Reprenez le texte consacré au cannabis thérapeutique là où il s'arrête et rédigez-en la suite.

● **Texte du document**:
-.-.-

Il est presque vieux comme le monde. Mais reste méconnu. Le cannabis thérapeutique, de quoi s’agit-il ? Quel est son but, quels sont ses atouts ? Qu’en pensent les médecins ? Et pourquoi ne peut-il pas être prescrit en Belgique ? Quand l’histoire de la médecine se penche sur une drogue-médicament autorisée là-bas et interdite ici, c’est la liberté de (se) soigner qui entre en jeu.
Cela devait se passer il y a plus de 10 000 ans, quelque part en Asie. Au détour d’un chemin champêtre, un hominidé curieux, peut-être un Cro-Magnon, s’est arrêté, intrigué par une plante dont les feuilles dégageaient un parfum suave et qui donnaient à l’ensemble une esthétique toute particulière, surtout au moment de la floraison. Il y a fort à penser que la plante de l’époque (cannabis sativa, ruderalis ou indica, peu importe) possédait déjà les mêmes caractéristiques que celles que nous connaissons actuellement, en termes de biologie et de biochimie.

-.-.-

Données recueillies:

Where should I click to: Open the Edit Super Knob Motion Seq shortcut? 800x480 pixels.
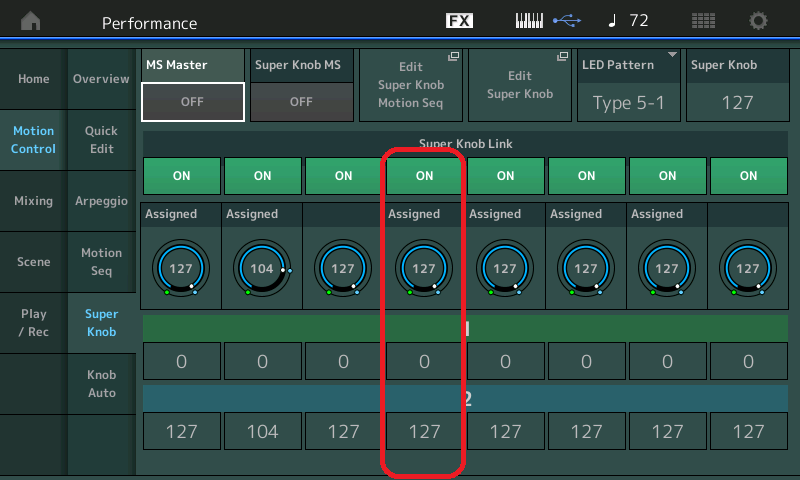(x=411, y=85)
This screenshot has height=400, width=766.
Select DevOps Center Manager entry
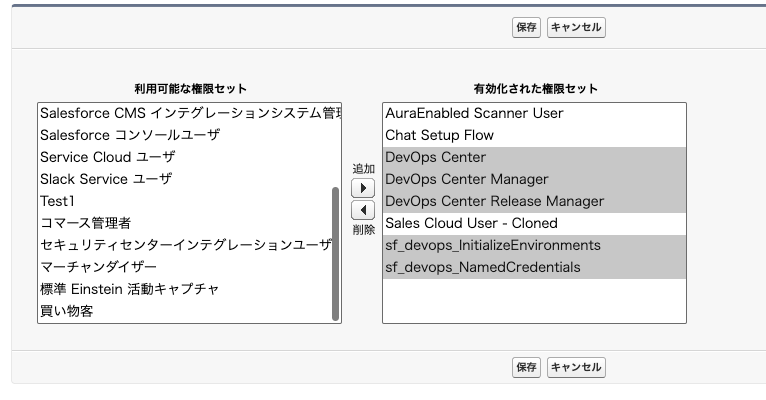pos(466,179)
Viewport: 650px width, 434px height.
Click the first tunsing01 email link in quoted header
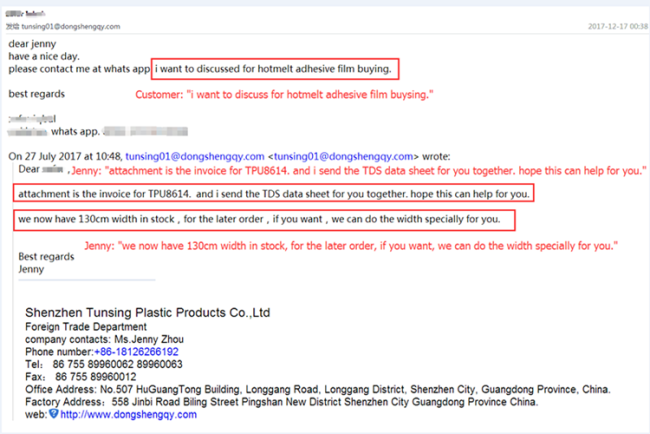tap(195, 156)
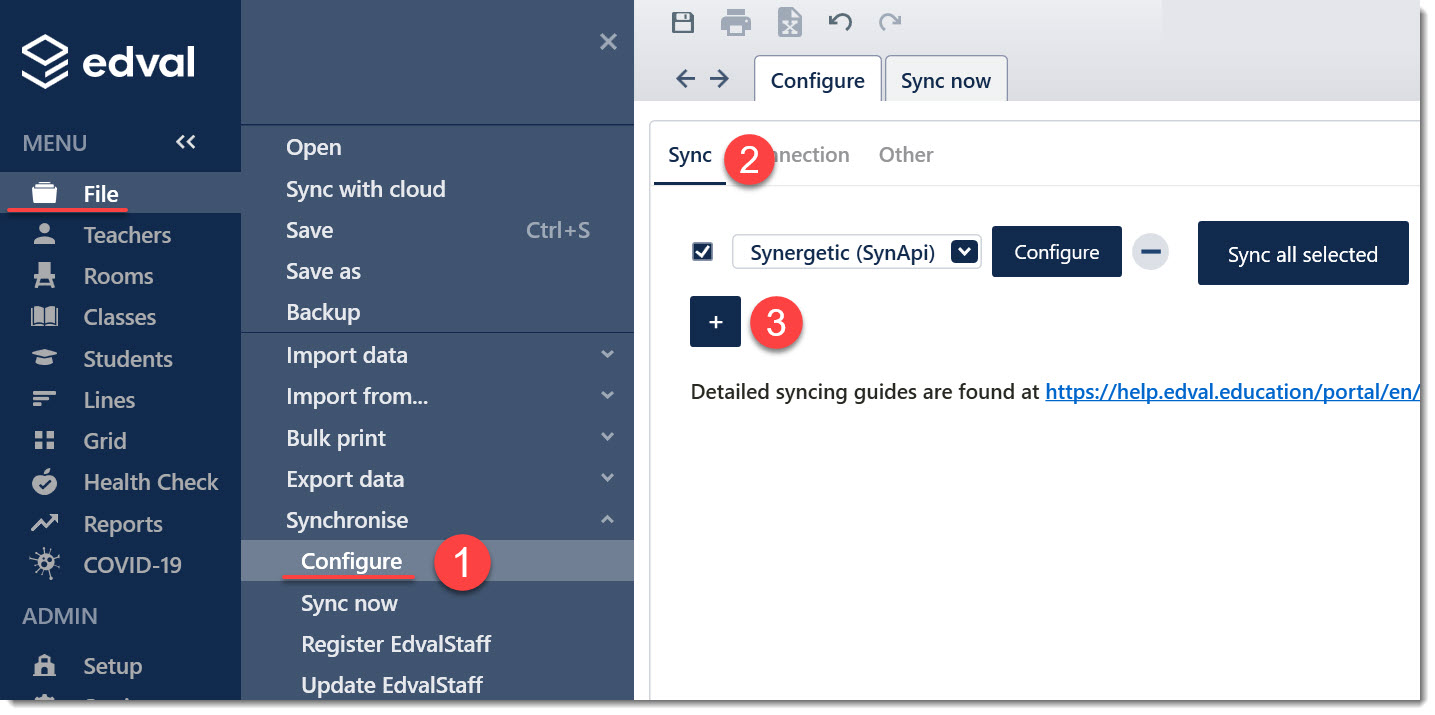Click the save floppy disk icon

pos(683,22)
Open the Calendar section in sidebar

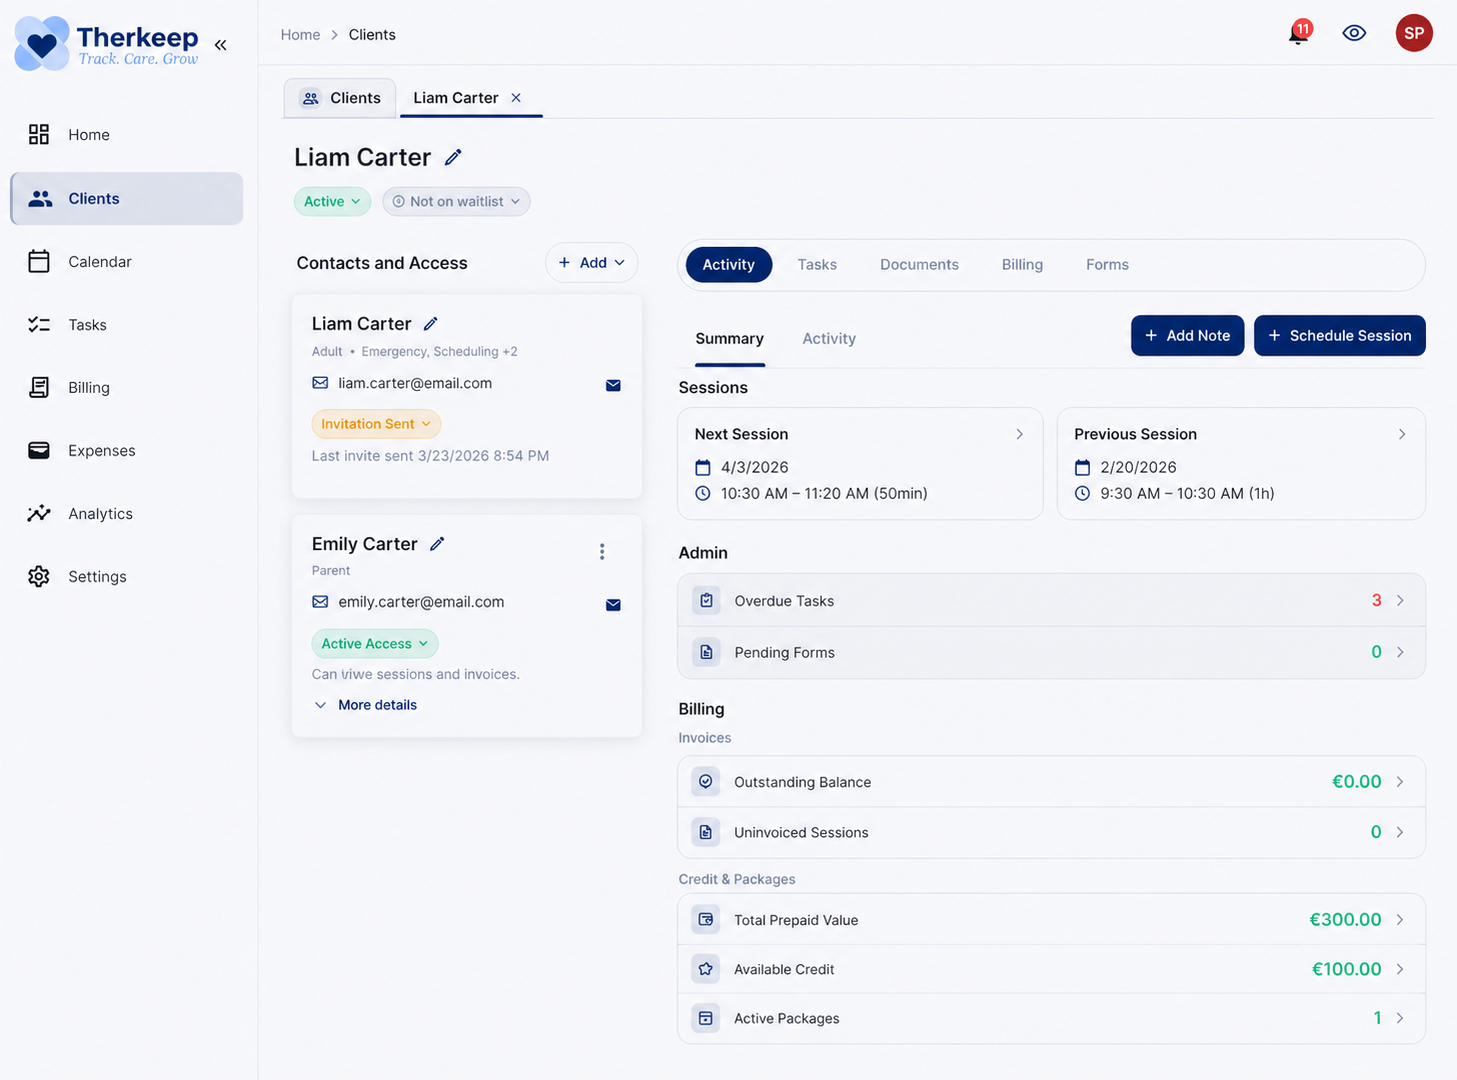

-.-.-

● **Réponse à fournir**:
A-t-il emporté quelques spécimens pour les faire découvrir auprès des membres de la tribu, en a-t-il goûté, très certainement, consommé en salade ? Nul ne le sait. Comment les effets ressentis ont-ils été décrits ? Sans le savoir, cet hominidé venait de faire l’expérience de l’existence des récepteurs endocannabinoïdes.
Un usage thérapeutique ancestral
On retrouve déjà des éléments faisant référence à l’usage du cannabis naturel à l’époque néolithique, ce qui en fait l’une des premières plantes domestiquées et utilisées par l’être humain. Plusieurs études en botanique et historiques démontrent son apparition dans certains foyers préhistoriques au même moment, à la fois au Japon et en Europe de l’est entre il y a environ -11 500 et -10 200 ans. Dire que cette plante est une « vieille connaissance » de l’espèce humaine est une évidence.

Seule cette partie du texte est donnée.